Puerto de La Habana. Foto: Michal Cihlar
Imagen: Michal Cihlář

Existe en Cuba una visión idílica de las actitudes que hacia nosotros han tomado a lo largo de la historia los latinoamericanos. Sin embargo, en verdad no ha sido el desinteresado espíritu fraternal el que precisamente ha guiado esas actitudes. Es cierto que en la tercera década del siglo XIX desde la Gran Colombia o desde México se elaboraron planes, y hasta se alistaron combatientes y recursos para sacar a España de la Isla. Mas no se hacía ello por desinteresado altruismo, si no por conveniencia propia.

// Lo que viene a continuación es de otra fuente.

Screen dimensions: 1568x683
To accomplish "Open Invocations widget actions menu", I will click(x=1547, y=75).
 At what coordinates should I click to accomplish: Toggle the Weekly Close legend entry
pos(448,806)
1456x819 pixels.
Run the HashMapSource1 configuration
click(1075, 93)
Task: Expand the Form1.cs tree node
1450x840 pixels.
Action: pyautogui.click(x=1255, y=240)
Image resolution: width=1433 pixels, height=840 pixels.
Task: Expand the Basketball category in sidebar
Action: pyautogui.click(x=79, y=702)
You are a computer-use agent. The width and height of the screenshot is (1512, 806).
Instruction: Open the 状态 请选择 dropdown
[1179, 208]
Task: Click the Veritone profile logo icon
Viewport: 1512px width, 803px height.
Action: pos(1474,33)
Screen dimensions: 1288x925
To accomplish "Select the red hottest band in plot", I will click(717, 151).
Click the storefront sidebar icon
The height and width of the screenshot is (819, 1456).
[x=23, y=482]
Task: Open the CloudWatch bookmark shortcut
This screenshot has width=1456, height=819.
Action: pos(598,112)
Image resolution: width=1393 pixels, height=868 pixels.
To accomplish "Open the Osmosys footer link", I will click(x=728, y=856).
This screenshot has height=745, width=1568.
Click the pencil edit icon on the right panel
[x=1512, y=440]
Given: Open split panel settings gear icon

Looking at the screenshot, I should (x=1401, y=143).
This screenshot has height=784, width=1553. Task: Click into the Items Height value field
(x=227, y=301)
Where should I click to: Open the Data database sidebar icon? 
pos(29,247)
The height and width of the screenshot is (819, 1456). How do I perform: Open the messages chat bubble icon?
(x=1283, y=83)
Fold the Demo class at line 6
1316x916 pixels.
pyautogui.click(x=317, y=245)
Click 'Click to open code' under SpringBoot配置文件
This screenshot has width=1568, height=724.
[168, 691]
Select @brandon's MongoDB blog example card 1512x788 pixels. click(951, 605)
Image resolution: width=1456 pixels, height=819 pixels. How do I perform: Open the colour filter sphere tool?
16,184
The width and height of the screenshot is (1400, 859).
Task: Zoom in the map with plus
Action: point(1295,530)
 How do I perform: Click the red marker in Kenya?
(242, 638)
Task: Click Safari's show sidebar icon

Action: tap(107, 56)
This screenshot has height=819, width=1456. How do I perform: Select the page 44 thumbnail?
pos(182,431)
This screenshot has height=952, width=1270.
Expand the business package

Cuba, y por sobre todo La Habana, era por entonces la base principal desde la que la Corona Española intentaba recuperar sus dominios y súbditos americanos, por lo que se imponía privarla de tan importante posición. Mil veces más entonces que hoy, en aquellos tiempos de navegación a vela, en que la situación del presidio habanero en la encrucijada de estrechos, desembocaduras de ríos, corrientes marinas y vientos… la convertían en la pieza clave para el control del hemisferio al sur y al oeste de los recién independizados EE.UU. O sea, no era tanto libertar a los hermanos cubanos lo que importaba, sino sacar a España de la isla estratégicamente situada en la cara atlántica de las Américas.

La posterior reescritura de la historia independentista latinoamericana ha convertido mucho de lo que no se hizo más que por interés racional en desinteresado y etéreo idealismo internacionalista. Por ejemplo, se ha tergiversado la realidad de que si los dos focos de independentismo sudamericano convergieron en Perú no fue por hermandad con unos peruanos que en su gran mayoría no deseaban la independencia, si no para eliminar del continente este bastión pro-monárquico y virreinal; el territorio más poblado por entonces en Suramérica, valga recordar. El que en Ayacucho las tropas derrotadas por Sucre hayan estado compuestas en su inmensa mayoría por peruanos debería habernos dicho mucho, si es que nuestros historiadores no hubiesen estado tan ocupados en soslayar y escondernos números y hechos con tal de eterizar nuestro pasado.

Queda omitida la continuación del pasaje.